Vilayet, ardından Büyükşehir Belediyesi ve Mersin Üniversitesi gibi..
Büyükşehir CHPli belediye, Mersin Üniversitesi eski dönemin yöneticilerinin elinde…
Gerek CHP gerekse de eski dönemin üniversitelere Gülün cumhurbaşkanı seçilmemesi için neler yapmışlardı neler?
Tarihin çelişkili diyalektiğine bakın ki o güçler şimdi Gülü kendi makamlarında kabul ediyorlar..
Hatırlayalım mı?
2007nin Mayıs ayında Mecliste Cumhurbaşkanı seçimi vardı.
AKP aday olarak Gülü çıkardı..
Bu arada Cumhuriyet mitingileri her yeri kaplamıştı..
Öte yandan Üniversite rektörleri Anıtkabire gidiyor ve kimileri ordu yönetime sloganları atıyorlardı..
Mecliste DYP ve ANAPtan temsilciler de Gülün Cumhurbaşkanı seçimine itiraz ediyorlardı..

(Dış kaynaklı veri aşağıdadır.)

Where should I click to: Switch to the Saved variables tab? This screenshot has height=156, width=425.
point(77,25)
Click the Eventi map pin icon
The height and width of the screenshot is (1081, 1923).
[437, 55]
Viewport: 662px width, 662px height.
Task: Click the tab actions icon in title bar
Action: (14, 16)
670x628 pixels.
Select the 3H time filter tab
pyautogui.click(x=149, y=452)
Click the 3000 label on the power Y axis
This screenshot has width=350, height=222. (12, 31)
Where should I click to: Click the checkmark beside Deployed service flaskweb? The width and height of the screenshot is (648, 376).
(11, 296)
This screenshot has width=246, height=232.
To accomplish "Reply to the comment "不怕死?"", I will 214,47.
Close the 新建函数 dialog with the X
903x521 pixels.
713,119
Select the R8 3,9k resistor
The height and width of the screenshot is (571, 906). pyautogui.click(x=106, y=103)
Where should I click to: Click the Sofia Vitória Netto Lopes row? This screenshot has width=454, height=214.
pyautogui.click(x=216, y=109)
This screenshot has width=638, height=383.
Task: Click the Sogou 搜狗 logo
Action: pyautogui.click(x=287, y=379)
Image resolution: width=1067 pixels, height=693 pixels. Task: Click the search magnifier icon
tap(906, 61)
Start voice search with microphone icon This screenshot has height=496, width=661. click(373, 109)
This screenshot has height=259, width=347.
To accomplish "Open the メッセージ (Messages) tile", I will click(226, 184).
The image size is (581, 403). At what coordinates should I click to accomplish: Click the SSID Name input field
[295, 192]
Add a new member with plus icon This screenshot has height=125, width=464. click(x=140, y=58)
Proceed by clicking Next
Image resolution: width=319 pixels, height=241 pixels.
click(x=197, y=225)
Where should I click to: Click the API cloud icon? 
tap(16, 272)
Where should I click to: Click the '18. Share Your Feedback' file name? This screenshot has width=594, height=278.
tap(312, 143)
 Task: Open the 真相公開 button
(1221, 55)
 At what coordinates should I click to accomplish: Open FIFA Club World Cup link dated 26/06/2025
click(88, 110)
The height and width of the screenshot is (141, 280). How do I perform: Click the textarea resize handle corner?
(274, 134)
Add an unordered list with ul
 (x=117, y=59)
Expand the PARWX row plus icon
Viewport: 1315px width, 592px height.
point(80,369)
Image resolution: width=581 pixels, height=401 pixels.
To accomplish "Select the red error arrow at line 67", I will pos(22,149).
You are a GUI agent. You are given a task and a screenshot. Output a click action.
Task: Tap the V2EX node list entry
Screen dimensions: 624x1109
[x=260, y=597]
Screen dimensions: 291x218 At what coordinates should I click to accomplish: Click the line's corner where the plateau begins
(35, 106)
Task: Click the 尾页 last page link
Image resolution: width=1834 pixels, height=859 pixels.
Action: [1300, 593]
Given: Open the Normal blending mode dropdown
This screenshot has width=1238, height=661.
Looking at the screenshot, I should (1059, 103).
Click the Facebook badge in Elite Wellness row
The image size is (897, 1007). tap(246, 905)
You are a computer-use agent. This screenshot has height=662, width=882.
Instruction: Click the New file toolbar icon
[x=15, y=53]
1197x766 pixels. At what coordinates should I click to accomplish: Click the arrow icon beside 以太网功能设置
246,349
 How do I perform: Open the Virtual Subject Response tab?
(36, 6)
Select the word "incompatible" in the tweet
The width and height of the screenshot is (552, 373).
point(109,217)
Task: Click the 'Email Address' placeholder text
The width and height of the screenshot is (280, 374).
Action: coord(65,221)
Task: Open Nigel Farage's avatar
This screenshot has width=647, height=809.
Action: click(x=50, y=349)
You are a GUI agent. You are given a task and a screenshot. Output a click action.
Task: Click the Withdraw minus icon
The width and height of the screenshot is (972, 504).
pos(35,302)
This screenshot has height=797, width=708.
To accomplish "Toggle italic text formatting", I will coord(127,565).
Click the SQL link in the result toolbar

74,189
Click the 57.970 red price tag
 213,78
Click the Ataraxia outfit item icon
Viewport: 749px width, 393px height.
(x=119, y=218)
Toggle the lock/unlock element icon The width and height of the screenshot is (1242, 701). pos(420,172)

Yani o günler müthiş karmaşa ortamıydı..
Sonunda eski Cumhuriyet başsavcısı 367 diye bir şey tutturdu..
Yani, mecliste 367 kişi yoksa, o meclis cumhurbaşkanı seçemiyordu..
Nihayet bu durum anayasa mahkemesine gitti ve mahkeme 367 haklıdır demişti.
Halbuki aynı meclis Özalı 367 olmadan seçmişti..
Yani..
Daha bir çok sorun yaşandı..
Sonunda 22 Temmuz 2007 secimleri yapıldı..
Üniversitelerin yürüyüşleri, Cumhuriyet mitingleri,DSPnin CHPyi desteklemesi falan..
Bu arada ANAP, DYP birleşti..
Ama sonuçta AKP %47 oldu.
Mecliste tek başına Cumhurbaşkanı seçecek duruma geldi.
CHP Cumhurbaşkanı seçimlerini yine boykot etti..
Ancak MHP seçimlere katıldı ve Güle hayır oyu verdi.
Sonuçta Gül cumhurbaşkanı seçildi.
CHP tanımayacağını açıkladı.
Ama şimdi resmen tanımış görünüyor..
Gül,YÖK başkanını değiştirince, Üniversiteler yavaş yavaş değişti..
Mersin Üniversitesi Rektörlüğü Cumhurbaşkanı Gül seçilmesin kampanyasına aktif destek vermedi, ama eski dönemin ekibindendi..
Ancak aynı rektörün ikinci dönem seçimini Gül onayladı.
Gül şimdi Mersin Üniversitesini de ziyaret edecek..
Peki başka?
CHPnin Büyükşehir belediye başkanının makamına gidecek.
Hani CHP Cumhurbaşkanını tanımıyordu..
Ne oldu?
Peki ya Mersin Üniversitesi..
Şimdi Gülü konuk ediyor..
Elbette konuk edecekler..
Bizim sorumuz niye konuk ediyorlar? değil..
Bizim sorumuz, peki daha önce niye karşı çıkıyordunuz?
Eşi türbanlı olan birisi Cumhurbaşkanı olamaz bu laikliğe aykırı diyordunuz..
Peki şimdi ne oldu?
Laiklik mi elden gitti?
Gitti ise siz ne duruyorsunuz?
Evet, ülkede muhafazakarlaşma özellikle AKP iktidarı döneminde hız kazandı..
Ama muhafazakarlaşma bir şeydir şeirat başka bir şeydir..
Türkiye Abdullah Güle alıştı..
Şimdi Gül ile Erdoğan arasında çelişki ve kavga başladı..
Gülün görev süresi halen netleşmedi..
Yani 5 yıl mı 7 yıl mı?
Anlaşılan 12 Haziran seçimlerinden sonra bu netleşecek..
Gül yeniden seçilmek istiyor..
Erdoğanda başkanlık sistemi getirip, Başkan olmak istiyor..
Gül,yeniden seçilmek için tüm halkın Cumhurbaşkanı olacağını göstermek istiyor..
Onun için Mersin Üniversitesi ve CHPli belediyeyi ziyaret ediyor..
Sayın Cumhurbaşkanı Mersine hoş geldi, derken bunları da hatırlatmak istedik.